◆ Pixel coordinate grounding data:

*** Block opens ***

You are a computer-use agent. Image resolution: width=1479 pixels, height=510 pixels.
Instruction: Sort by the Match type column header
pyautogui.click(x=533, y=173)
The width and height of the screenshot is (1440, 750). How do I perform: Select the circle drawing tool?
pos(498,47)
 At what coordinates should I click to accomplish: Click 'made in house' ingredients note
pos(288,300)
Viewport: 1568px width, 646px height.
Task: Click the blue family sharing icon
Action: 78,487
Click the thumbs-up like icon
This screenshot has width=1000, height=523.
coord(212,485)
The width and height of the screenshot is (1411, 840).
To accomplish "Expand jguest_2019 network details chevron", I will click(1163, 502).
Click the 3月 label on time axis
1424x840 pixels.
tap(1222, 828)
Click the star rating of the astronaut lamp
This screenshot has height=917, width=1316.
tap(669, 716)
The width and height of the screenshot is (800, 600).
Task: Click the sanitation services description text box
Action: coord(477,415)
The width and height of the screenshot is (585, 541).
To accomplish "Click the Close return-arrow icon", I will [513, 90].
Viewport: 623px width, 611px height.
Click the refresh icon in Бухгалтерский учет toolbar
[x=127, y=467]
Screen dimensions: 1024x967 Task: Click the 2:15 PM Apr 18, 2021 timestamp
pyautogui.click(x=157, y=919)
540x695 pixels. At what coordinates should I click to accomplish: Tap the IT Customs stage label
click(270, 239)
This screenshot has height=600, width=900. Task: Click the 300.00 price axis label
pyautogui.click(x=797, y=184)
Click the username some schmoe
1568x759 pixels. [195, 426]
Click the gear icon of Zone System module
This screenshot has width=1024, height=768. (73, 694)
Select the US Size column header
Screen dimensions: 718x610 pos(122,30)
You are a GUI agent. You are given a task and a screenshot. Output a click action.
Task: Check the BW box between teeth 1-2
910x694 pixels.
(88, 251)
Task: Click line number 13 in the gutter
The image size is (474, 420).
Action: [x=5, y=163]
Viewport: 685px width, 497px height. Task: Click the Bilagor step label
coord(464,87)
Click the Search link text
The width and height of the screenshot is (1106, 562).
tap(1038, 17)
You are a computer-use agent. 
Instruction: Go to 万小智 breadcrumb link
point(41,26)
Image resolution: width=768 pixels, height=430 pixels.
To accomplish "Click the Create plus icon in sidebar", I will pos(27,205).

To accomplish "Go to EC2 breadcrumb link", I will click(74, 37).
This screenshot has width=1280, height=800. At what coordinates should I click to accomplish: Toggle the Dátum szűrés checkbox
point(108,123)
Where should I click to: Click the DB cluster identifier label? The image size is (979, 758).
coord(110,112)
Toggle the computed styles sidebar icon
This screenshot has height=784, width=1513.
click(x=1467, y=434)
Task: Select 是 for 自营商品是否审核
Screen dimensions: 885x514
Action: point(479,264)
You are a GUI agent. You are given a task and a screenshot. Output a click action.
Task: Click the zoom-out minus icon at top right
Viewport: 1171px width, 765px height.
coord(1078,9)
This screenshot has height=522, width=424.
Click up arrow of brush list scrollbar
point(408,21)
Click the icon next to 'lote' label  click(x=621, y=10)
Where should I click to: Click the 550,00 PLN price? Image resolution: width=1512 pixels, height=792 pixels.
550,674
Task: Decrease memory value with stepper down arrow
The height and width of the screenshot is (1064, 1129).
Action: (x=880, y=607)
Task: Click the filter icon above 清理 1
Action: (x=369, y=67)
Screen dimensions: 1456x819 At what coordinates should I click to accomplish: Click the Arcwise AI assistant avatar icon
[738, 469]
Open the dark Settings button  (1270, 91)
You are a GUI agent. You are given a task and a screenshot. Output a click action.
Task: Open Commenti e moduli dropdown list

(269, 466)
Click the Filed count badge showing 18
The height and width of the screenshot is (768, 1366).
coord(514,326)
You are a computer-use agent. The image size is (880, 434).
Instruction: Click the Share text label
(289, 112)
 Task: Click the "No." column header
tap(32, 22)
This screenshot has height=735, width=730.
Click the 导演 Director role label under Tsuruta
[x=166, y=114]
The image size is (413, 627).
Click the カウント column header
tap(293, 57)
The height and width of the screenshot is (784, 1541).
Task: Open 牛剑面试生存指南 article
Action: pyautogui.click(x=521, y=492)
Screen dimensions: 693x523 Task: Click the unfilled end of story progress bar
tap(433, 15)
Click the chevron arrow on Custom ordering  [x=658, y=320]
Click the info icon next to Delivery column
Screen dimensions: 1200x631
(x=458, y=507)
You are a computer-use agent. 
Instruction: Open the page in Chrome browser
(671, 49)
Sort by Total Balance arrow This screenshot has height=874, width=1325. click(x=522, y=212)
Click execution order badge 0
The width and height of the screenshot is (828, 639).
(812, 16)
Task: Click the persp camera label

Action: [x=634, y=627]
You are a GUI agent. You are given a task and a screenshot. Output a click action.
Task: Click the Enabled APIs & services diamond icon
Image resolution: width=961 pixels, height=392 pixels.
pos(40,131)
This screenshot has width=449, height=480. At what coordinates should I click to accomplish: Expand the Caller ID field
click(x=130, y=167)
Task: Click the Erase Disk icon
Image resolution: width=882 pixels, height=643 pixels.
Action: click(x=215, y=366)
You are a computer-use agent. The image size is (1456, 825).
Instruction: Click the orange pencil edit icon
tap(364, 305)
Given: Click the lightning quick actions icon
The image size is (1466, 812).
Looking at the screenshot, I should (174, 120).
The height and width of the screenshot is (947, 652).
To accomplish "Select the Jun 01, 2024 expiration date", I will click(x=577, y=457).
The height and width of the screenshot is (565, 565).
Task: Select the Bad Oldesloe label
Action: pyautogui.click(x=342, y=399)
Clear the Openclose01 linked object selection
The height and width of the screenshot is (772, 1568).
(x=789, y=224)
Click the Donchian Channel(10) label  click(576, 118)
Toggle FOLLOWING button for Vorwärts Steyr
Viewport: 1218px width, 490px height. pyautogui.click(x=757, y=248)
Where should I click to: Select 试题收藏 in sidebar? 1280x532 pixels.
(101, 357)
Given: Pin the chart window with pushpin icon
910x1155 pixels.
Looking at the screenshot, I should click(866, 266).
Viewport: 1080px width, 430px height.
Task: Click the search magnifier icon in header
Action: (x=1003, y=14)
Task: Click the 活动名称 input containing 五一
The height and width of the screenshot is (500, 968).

*** Block closes ***

◆ Aim of the task: From the first line to the last, output the records word for word.

◆ Task solution:
You are a computer-use agent. Image resolution: width=1479 pixels, height=510 pixels.
Instruction: Sort by the Match type column header
pyautogui.click(x=533, y=173)
The width and height of the screenshot is (1440, 750). How do I perform: Select the circle drawing tool?
pos(498,47)
 At what coordinates should I click to accomplish: Click 'made in house' ingredients note
pos(288,300)
Viewport: 1568px width, 646px height.
Task: Click the blue family sharing icon
Action: 78,487
Click the thumbs-up like icon
This screenshot has width=1000, height=523.
coord(212,485)
The width and height of the screenshot is (1411, 840).
To accomplish "Expand jguest_2019 network details chevron", I will click(1163, 502).
Click the 3月 label on time axis
1424x840 pixels.
tap(1222, 828)
Click the star rating of the astronaut lamp
This screenshot has height=917, width=1316.
tap(669, 716)
The width and height of the screenshot is (800, 600).
Task: Click the sanitation services description text box
Action: coord(477,415)
The width and height of the screenshot is (585, 541).
To accomplish "Click the Close return-arrow icon", I will [513, 90].
Viewport: 623px width, 611px height.
Click the refresh icon in Бухгалтерский учет toolbar
[x=127, y=467]
Screen dimensions: 1024x967 Task: Click the 2:15 PM Apr 18, 2021 timestamp
pyautogui.click(x=157, y=919)
540x695 pixels. At what coordinates should I click to accomplish: Tap the IT Customs stage label
click(270, 239)
This screenshot has height=600, width=900. Task: Click the 300.00 price axis label
pyautogui.click(x=797, y=184)
Click the username some schmoe
1568x759 pixels. [195, 426]
Click the gear icon of Zone System module
This screenshot has width=1024, height=768. (73, 694)
Select the US Size column header
Screen dimensions: 718x610 pos(122,30)
You are a GUI agent. You are given a task and a screenshot. Output a click action.
Task: Check the BW box between teeth 1-2
910x694 pixels.
(88, 251)
Task: Click line number 13 in the gutter
The image size is (474, 420).
Action: [x=5, y=163]
Viewport: 685px width, 497px height. Task: Click the Bilagor step label
coord(464,87)
Click the Search link text
The width and height of the screenshot is (1106, 562).
tap(1038, 17)
You are a computer-use agent. 
Instruction: Go to 万小智 breadcrumb link
point(41,26)
Image resolution: width=768 pixels, height=430 pixels.
To accomplish "Click the Create plus icon in sidebar", I will pos(27,205).

To accomplish "Go to EC2 breadcrumb link", I will click(74, 37).
This screenshot has width=1280, height=800. At what coordinates should I click to accomplish: Toggle the Dátum szűrés checkbox
point(108,123)
Where should I click to: Click the DB cluster identifier label? The image size is (979, 758).
coord(110,112)
Toggle the computed styles sidebar icon
This screenshot has height=784, width=1513.
click(x=1467, y=434)
Task: Select 是 for 自营商品是否审核
Screen dimensions: 885x514
Action: point(479,264)
You are a GUI agent. You are given a task and a screenshot. Output a click action.
Task: Click the zoom-out minus icon at top right
Viewport: 1171px width, 765px height.
coord(1078,9)
This screenshot has height=522, width=424.
Click up arrow of brush list scrollbar
point(408,21)
Click the icon next to 'lote' label  click(x=621, y=10)
Where should I click to: Click the 550,00 PLN price? Image resolution: width=1512 pixels, height=792 pixels.
550,674
Task: Decrease memory value with stepper down arrow
The height and width of the screenshot is (1064, 1129).
Action: (x=880, y=607)
Task: Click the filter icon above 清理 1
Action: (x=369, y=67)
Screen dimensions: 1456x819 At what coordinates should I click to accomplish: Click the Arcwise AI assistant avatar icon
[738, 469]
Open the dark Settings button  (1270, 91)
You are a GUI agent. You are given a task and a screenshot. Output a click action.
Task: Open Commenti e moduli dropdown list

(269, 466)
Click the Filed count badge showing 18
The height and width of the screenshot is (768, 1366).
coord(514,326)
You are a computer-use agent. The image size is (880, 434).
Instruction: Click the Share text label
(289, 112)
 Task: Click the "No." column header
tap(32, 22)
This screenshot has height=735, width=730.
Click the 导演 Director role label under Tsuruta
[x=166, y=114]
The image size is (413, 627).
Click the カウント column header
tap(293, 57)
The height and width of the screenshot is (784, 1541).
Task: Open 牛剑面试生存指南 article
Action: pyautogui.click(x=521, y=492)
Screen dimensions: 693x523 Task: Click the unfilled end of story progress bar
tap(433, 15)
Click the chevron arrow on Custom ordering  [x=658, y=320]
Click the info icon next to Delivery column
Screen dimensions: 1200x631
(x=458, y=507)
You are a computer-use agent. 
Instruction: Open the page in Chrome browser
(671, 49)
Sort by Total Balance arrow This screenshot has height=874, width=1325. click(x=522, y=212)
Click execution order badge 0
The width and height of the screenshot is (828, 639).
(812, 16)
Task: Click the persp camera label

Action: [x=634, y=627]
You are a GUI agent. You are given a task and a screenshot. Output a click action.
Task: Click the Enabled APIs & services diamond icon
Image resolution: width=961 pixels, height=392 pixels.
pos(40,131)
This screenshot has width=449, height=480. At what coordinates should I click to accomplish: Expand the Caller ID field
click(x=130, y=167)
Task: Click the Erase Disk icon
Image resolution: width=882 pixels, height=643 pixels.
Action: click(x=215, y=366)
You are a computer-use agent. The image size is (1456, 825).
Instruction: Click the orange pencil edit icon
tap(364, 305)
Given: Click the lightning quick actions icon
The image size is (1466, 812).
Looking at the screenshot, I should (174, 120).
The height and width of the screenshot is (947, 652).
To accomplish "Select the Jun 01, 2024 expiration date", I will click(x=577, y=457).
The height and width of the screenshot is (565, 565).
Task: Select the Bad Oldesloe label
Action: pyautogui.click(x=342, y=399)
Clear the Openclose01 linked object selection
The height and width of the screenshot is (772, 1568).
(x=789, y=224)
Click the Donchian Channel(10) label  click(576, 118)
Toggle FOLLOWING button for Vorwärts Steyr
Viewport: 1218px width, 490px height. pyautogui.click(x=757, y=248)
Where should I click to: Select 试题收藏 in sidebar? 1280x532 pixels.
(101, 357)
Given: Pin the chart window with pushpin icon
910x1155 pixels.
Looking at the screenshot, I should click(866, 266).
Viewport: 1080px width, 430px height.
Task: Click the search magnifier icon in header
Action: (x=1003, y=14)
Task: Click the 活动名称 input containing 五一
The height and width of the screenshot is (500, 968).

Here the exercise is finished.